> Task input
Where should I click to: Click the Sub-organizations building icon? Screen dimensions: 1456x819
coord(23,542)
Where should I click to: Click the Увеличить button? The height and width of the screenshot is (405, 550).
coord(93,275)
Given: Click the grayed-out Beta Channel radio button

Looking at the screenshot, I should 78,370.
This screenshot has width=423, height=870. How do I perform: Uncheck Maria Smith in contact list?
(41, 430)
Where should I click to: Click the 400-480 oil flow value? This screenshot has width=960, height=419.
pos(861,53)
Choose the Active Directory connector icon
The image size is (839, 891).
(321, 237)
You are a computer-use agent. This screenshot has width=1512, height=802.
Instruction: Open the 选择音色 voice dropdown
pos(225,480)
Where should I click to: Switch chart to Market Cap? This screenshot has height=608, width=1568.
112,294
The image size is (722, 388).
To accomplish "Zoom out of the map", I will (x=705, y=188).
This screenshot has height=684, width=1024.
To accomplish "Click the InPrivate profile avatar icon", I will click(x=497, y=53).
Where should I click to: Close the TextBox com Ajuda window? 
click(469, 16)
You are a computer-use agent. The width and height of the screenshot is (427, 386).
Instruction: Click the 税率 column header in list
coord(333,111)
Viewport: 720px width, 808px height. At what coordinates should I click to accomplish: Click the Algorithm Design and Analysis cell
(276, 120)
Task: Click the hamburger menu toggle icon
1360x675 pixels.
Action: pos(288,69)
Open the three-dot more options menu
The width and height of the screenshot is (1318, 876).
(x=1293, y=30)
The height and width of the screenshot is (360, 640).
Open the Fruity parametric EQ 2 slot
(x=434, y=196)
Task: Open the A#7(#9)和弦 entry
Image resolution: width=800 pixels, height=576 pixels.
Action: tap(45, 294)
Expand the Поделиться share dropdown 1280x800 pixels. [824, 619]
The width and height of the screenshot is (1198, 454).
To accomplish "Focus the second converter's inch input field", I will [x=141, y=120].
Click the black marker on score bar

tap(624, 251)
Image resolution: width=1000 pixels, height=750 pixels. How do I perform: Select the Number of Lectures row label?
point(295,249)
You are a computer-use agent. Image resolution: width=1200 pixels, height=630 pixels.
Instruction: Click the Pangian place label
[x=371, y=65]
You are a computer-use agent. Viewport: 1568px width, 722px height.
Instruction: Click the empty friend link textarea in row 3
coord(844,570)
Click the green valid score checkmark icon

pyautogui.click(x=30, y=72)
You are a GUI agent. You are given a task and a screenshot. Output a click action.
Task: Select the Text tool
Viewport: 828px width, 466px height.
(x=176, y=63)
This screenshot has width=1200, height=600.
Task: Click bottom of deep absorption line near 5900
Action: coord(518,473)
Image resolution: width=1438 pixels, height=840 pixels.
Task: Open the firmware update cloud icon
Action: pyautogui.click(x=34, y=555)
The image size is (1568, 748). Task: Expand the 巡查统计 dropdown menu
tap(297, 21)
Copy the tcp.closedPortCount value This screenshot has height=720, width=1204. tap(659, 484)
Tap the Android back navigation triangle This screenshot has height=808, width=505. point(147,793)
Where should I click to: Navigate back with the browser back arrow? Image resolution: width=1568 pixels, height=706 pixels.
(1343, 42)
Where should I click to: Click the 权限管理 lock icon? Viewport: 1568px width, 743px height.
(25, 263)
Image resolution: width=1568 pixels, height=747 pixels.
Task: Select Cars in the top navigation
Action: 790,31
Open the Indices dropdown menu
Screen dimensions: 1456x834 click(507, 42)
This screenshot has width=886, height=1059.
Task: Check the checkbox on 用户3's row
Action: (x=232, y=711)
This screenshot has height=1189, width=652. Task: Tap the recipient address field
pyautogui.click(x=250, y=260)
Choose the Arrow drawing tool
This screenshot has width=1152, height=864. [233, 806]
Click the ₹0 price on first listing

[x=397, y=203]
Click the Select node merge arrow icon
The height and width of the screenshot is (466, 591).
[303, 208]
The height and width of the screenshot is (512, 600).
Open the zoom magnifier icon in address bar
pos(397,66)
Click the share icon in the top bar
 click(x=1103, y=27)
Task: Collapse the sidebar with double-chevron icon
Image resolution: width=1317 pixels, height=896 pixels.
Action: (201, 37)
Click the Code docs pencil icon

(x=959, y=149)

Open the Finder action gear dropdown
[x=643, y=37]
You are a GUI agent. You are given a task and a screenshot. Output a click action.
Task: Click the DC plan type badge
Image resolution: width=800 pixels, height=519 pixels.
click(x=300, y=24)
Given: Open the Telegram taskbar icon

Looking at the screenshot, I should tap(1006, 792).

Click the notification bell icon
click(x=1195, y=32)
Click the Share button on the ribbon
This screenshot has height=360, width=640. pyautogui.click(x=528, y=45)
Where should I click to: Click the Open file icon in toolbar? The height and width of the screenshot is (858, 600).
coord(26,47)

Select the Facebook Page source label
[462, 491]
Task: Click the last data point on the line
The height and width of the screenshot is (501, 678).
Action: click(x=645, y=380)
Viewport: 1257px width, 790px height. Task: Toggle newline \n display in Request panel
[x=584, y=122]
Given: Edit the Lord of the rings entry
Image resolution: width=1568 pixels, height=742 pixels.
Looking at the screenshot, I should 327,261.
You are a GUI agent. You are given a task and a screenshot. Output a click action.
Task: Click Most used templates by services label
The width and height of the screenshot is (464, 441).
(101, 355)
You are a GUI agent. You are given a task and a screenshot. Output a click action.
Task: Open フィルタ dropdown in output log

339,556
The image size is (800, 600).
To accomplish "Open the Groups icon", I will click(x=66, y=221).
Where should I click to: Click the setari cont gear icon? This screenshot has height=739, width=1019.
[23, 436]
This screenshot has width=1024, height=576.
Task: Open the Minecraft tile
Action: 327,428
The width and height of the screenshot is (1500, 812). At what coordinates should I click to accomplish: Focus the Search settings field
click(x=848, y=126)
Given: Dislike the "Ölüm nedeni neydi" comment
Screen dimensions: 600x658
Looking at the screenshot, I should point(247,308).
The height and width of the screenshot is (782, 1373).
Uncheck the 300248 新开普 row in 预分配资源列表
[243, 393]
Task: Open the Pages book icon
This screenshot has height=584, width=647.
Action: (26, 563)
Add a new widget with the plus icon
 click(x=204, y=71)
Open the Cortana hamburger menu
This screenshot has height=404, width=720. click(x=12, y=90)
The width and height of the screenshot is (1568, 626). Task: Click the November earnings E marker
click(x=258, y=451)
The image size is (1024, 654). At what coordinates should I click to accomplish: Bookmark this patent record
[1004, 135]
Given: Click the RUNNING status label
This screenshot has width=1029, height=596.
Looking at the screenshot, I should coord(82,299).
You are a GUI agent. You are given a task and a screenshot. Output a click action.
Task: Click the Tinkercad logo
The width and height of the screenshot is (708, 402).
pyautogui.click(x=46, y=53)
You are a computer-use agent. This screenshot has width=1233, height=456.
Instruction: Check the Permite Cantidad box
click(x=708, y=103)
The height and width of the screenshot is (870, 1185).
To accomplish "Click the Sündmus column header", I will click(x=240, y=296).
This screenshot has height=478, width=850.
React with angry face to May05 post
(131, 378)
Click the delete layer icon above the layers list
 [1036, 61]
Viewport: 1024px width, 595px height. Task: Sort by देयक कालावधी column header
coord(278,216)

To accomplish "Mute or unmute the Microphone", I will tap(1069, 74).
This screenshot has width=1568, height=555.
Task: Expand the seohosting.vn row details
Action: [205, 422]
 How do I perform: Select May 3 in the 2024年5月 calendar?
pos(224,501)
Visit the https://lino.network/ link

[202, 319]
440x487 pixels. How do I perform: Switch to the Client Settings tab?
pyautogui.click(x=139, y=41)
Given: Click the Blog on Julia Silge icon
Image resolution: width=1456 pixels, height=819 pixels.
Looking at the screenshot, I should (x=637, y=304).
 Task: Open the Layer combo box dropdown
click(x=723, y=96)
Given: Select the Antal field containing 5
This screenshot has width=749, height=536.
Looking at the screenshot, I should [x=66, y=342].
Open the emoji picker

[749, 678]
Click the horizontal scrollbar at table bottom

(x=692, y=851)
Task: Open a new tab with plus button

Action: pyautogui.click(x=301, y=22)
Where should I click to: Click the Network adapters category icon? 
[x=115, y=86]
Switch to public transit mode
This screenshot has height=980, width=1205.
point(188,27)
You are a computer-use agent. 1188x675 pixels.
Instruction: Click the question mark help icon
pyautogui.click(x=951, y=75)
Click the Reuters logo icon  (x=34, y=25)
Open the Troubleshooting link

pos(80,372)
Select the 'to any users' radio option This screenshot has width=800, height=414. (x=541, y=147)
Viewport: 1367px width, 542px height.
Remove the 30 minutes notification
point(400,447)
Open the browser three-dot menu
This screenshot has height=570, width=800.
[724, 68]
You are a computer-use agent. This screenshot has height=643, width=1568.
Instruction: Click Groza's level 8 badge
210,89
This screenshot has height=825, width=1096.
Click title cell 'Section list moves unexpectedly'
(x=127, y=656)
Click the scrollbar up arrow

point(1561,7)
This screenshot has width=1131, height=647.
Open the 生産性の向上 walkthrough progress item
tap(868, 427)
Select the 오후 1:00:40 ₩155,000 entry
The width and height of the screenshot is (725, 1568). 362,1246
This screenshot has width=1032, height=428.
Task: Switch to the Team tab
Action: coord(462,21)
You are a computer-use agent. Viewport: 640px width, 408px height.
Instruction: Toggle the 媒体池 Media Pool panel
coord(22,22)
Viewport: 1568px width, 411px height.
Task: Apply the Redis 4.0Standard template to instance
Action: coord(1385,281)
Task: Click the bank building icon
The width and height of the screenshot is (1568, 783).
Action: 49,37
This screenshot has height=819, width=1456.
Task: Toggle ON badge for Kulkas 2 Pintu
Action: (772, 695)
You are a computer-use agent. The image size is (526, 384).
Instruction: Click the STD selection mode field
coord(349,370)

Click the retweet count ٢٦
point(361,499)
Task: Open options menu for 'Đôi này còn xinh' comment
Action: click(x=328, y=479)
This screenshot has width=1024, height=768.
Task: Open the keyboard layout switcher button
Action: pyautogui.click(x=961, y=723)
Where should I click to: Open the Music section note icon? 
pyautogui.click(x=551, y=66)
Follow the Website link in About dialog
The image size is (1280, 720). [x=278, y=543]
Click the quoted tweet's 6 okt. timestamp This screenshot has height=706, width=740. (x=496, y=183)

> What you have to do
Take the lines above from the one containing "Click the scrollbar up arrow" down to the one containing "You are a computer-use agent. Viewport: 640px", and transcribe them exactly, both ends included.

> The answer
Click the scrollbar up arrow

point(1561,7)
This screenshot has width=1131, height=647.
Open the 生産性の向上 walkthrough progress item
tap(868, 427)
Select the 오후 1:00:40 ₩155,000 entry
The width and height of the screenshot is (725, 1568). 362,1246
This screenshot has width=1032, height=428.
Task: Switch to the Team tab
Action: coord(462,21)
You are a computer-use agent. Viewport: 640px width, 408px height.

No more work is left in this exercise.